Times are interesting in social lending! The new portfolio manager has caused a bit of chaos and a lot of uncertainty, meaning that the market is actually very good currently for those who are looking for good deals manually. It’s also super easy to enter the market right now, since getting a lot of loans out quickly is doable due to the amount of people not using their portfolio managers.
January actually ended for me with the lowest amount of delayed loans for several months. It was a decent amount of recovery as well, so I can’t really complain. The biggest annoyance is the fact that the pie chart above is a lie! So many loans bounce now that the new manager has been activated that the “green” portion of your chart is showing absolute nonsense. As always, no fixes for the cash flow page either.
The amount invested is slowly climbing up, I’m hoping that this will make a real push in interest returns this year as well. January ended with 90,57€ earned in interests, meaning that while 100€ is out of reach for February since it’s a short month it might be possible in March, or definitely in April (at least combined with Moneyzen it will be reached.)
The plan for this year is to hit at minimum 150€ in interest earned by December. That means a bigger investment push at the start of the year.

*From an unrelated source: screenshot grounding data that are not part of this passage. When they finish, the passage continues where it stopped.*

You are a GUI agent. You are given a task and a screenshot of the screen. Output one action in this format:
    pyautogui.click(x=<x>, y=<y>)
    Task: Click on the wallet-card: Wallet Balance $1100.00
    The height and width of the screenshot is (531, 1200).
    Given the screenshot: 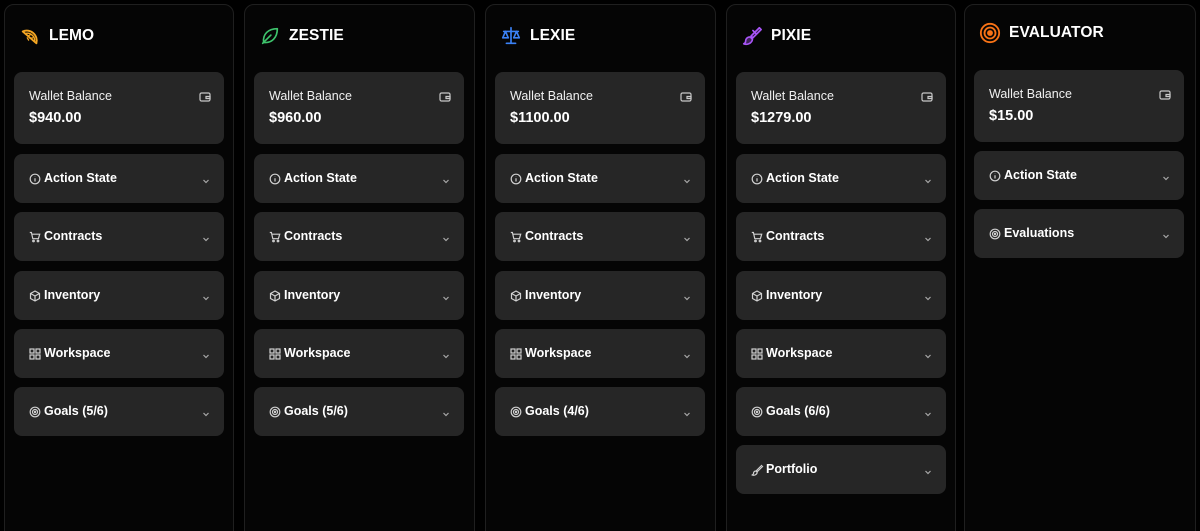 What is the action you would take?
    pyautogui.click(x=600, y=108)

Since the new portfolio manager is a bit hyperactive when it comes to giving out money then I limited it to a fairly conservative strategy of giving out loans to only the five highest credit groups. I let it run all groups, but that ended up getting me way too many Spanish and Finnish loans. Once I rebalanced it and started picking loans by hand it balanced a bit better. Still, i have only 50% Estonian loans this month and 35% in Finnish loans and I’m OK with such a division. It’s sure though, that if you run the PM you will end up diversifying across the board in terms of countries. I’m generally OK with Finland since they’ve managed to get their risk assessment working, but I will be keeping away from most Spanish HR loans.
Definitely going to be an interesting year. Luckily some more dedicated people are starting to analyse the data set, giving us more confidence in the new credit model.